Some conditions make enteral feeding risky but not impossible. Moderate to severe malabsorption, active diverticular disease, fistulas in the small bowel, and the early stages of short bowel syndrome all require careful evaluation before proceeding.

Types of Enteral Formulas

Not all tube-feeding formulas are the same. The default for most patients is a standard polymeric formula, which contains intact proteins, complex carbohydrates, and long-chain fats. It resembles a balanced meal in liquid form, is well tolerated by most people, and costs less than specialized options.

Semi-elemental formulas break proteins down into smaller peptides and use fats that are easier to absorb. These are designed for patients whose digestive systems are compromised, such as those recovering from abdominal surgery or those with acute gut injury. Studies show they can reduce problems like gastric retention and regurgitation in these populations. The tradeoff is a higher risk of diarrhea, because the broken-down nutrients create a higher osmotic load in the intestine, pulling water in.

Elemental formulas take this a step further, breaking nutrients into their simplest absorbable forms. They are reserved for patients with significant malabsorption or maldigestion. Both major nutrition societies (ASPEN and ESPEN) recommend against using semi-elemental or elemental formulas as a first choice in most patients, given the lack of broad clinical benefit and the higher cost.

Risks and Complications

Enteral nutrition is considered safe overall, but it is not complication-free. The most serious risk with tube feeding is aspiration, where stomach contents, saliva, or formula enters the airway. This can lead to aspiration pneumonia, a lung infection caused by bacteria carried into the respiratory tract, or pneumonitis, inflammation triggered by acidic stomach fluid reaching lung tissue. Reported rates of aspiration pneumonia vary widely in the literature, from 2% to 95% depending on the patient population and how aspiration is defined.

Keeping the head of the bed elevated during and after feeding is one of the simplest ways to reduce this risk. Delayed stomach emptying, which can be worsened by high blood sugar, kidney failure, or certain medications, also increases the chance of aspiration by allowing formula to pool in the stomach.

Giving Medications Through Feeding Tubes

When a patient has a feeding tube, their oral medications often need to go through it as well. This introduces several practical challenges. Tablets must be crushed to a fine powder and suspended in water before delivery. If the powder is too coarse, it can clog the tube.

Not all medications can be crushed safely. Enteric-coated tablets are designed to survive stomach acid and dissolve later in the intestine. Crushing them destroys that protection, which can change how the drug is absorbed or cause irritation. Slow-release formulations lose their timed-release mechanism when crushed, potentially delivering a dangerously concentrated dose all at once. Chemotherapy drugs and other hazardous medications pose exposure risks to caregivers when powdered.

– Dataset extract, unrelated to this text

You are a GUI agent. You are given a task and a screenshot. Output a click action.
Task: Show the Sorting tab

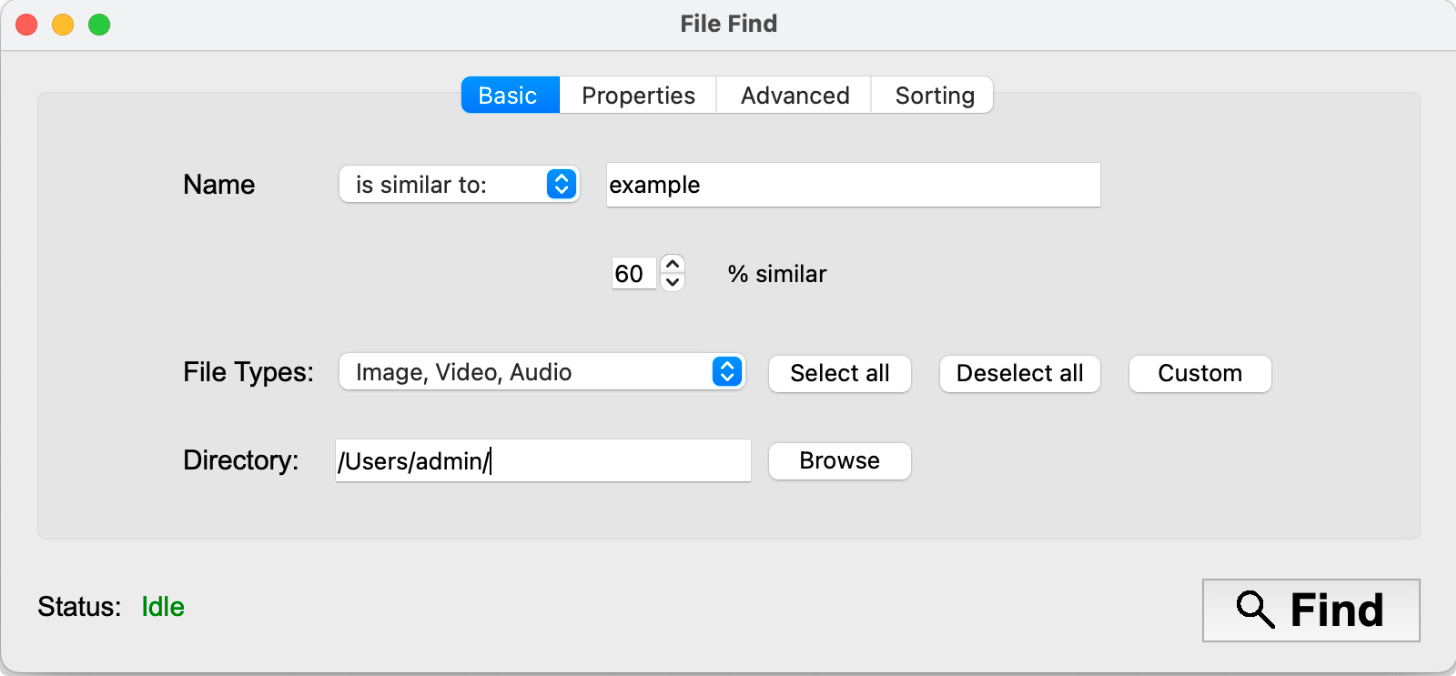pos(934,96)
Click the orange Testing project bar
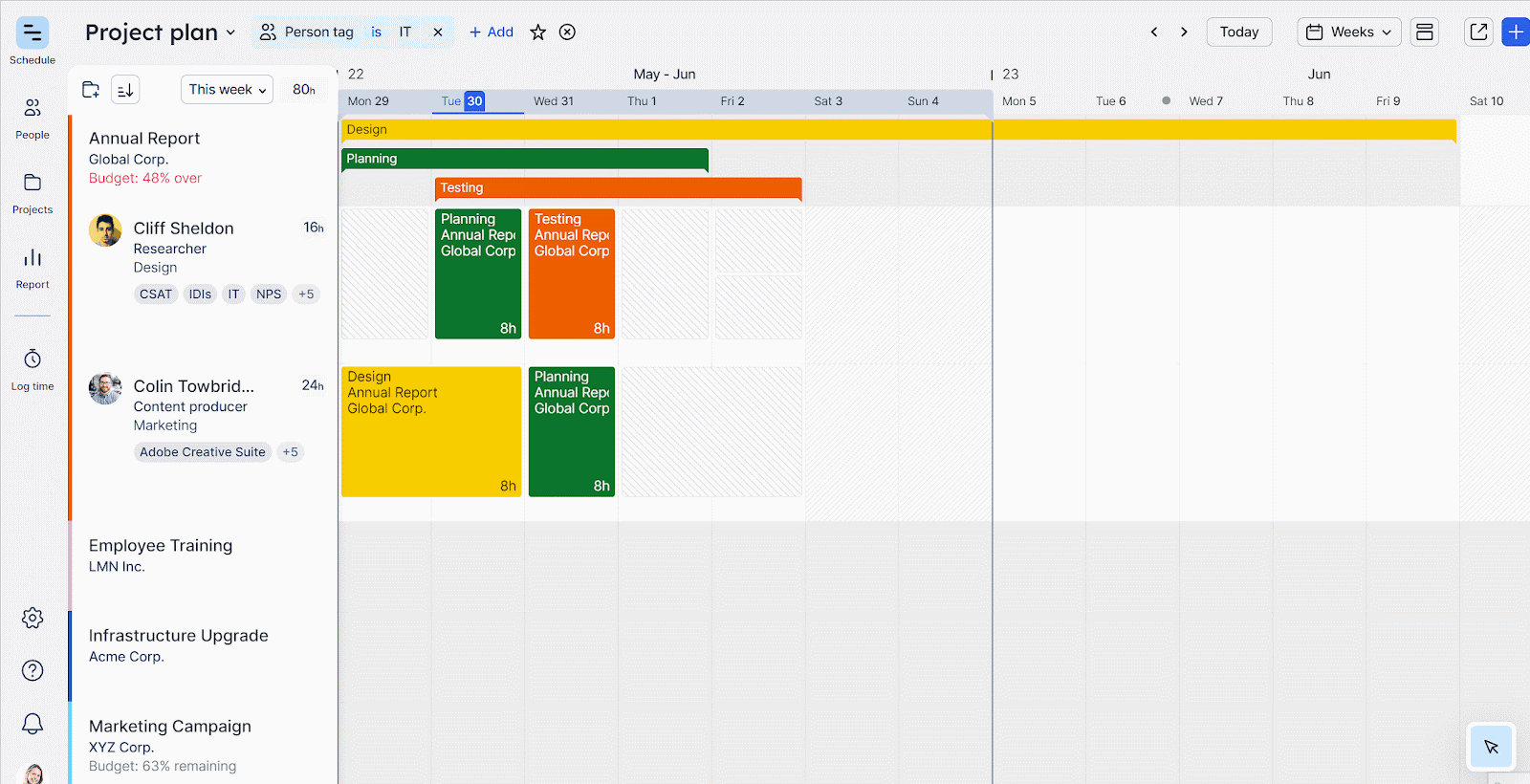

Best practice calls for flushing the tube with 15 to 30 milliliters of water before and after each medication. If multiple drugs are given, each should be administered separately with a small flush in between, because mixing crushed medications together can cause unpredictable interactions or stability problems. Medications should also be given at least 30 minutes before or after a feeding session to avoid physical incompatibility with the formula and to ensure proper absorption.